:: Information supplied
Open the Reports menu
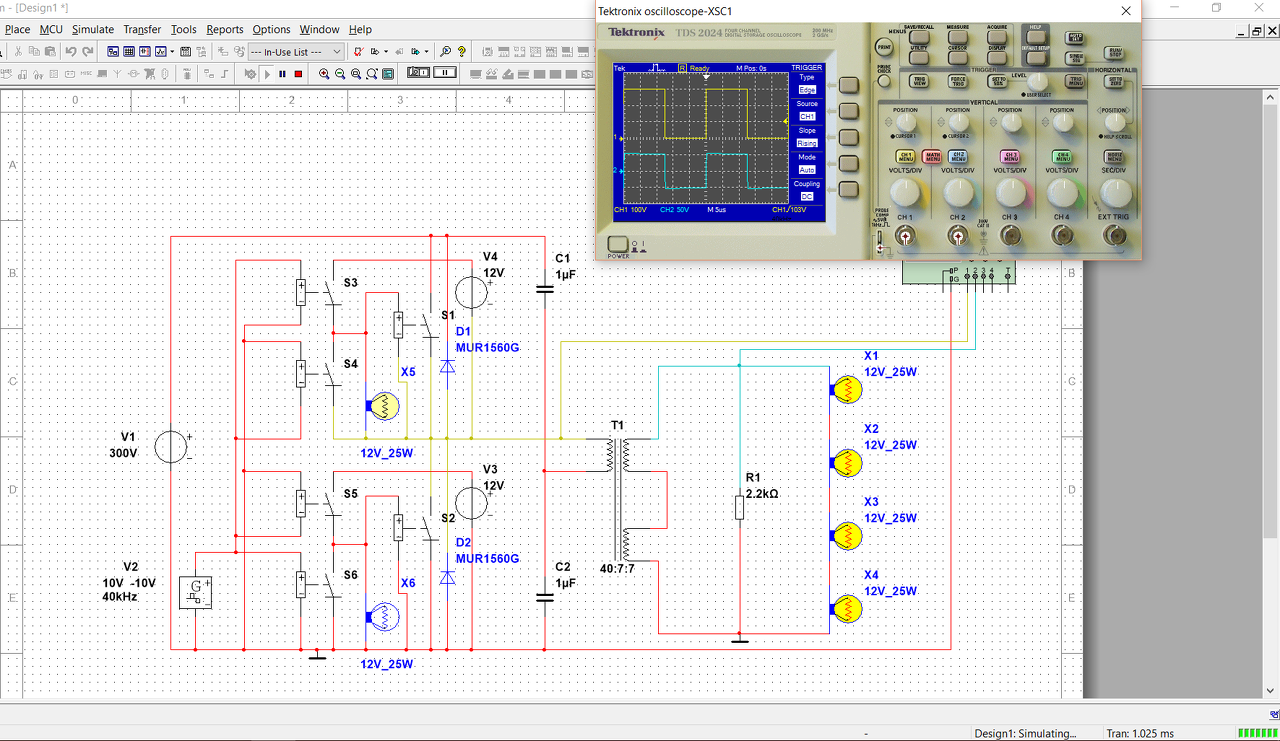1280x741 pixels. click(x=224, y=29)
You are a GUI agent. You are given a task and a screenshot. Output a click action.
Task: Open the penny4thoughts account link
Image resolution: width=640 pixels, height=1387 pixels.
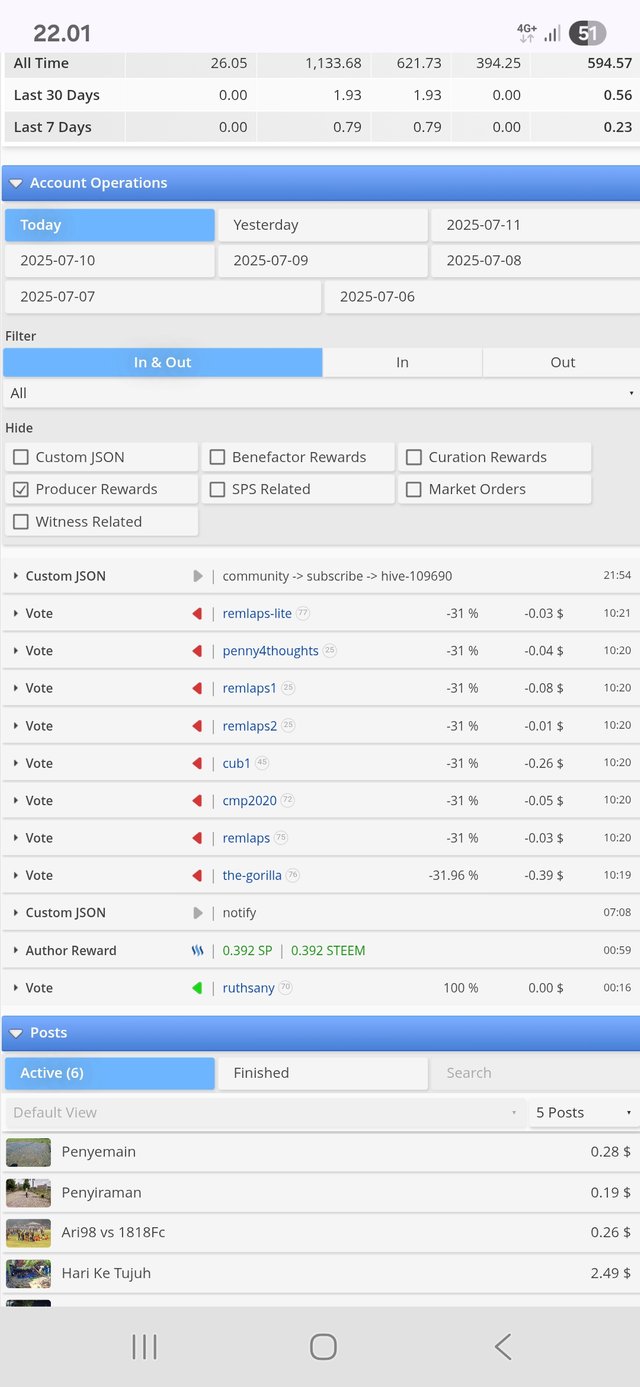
::::
For this exercise, set down exactly the lines that run from the line holding "Task: Open the penny4thoughts account link" to the last line of the records above; include both end lines and omit pictures.

Task: Open the penny4thoughts account link
Image resolution: width=640 pixels, height=1387 pixels.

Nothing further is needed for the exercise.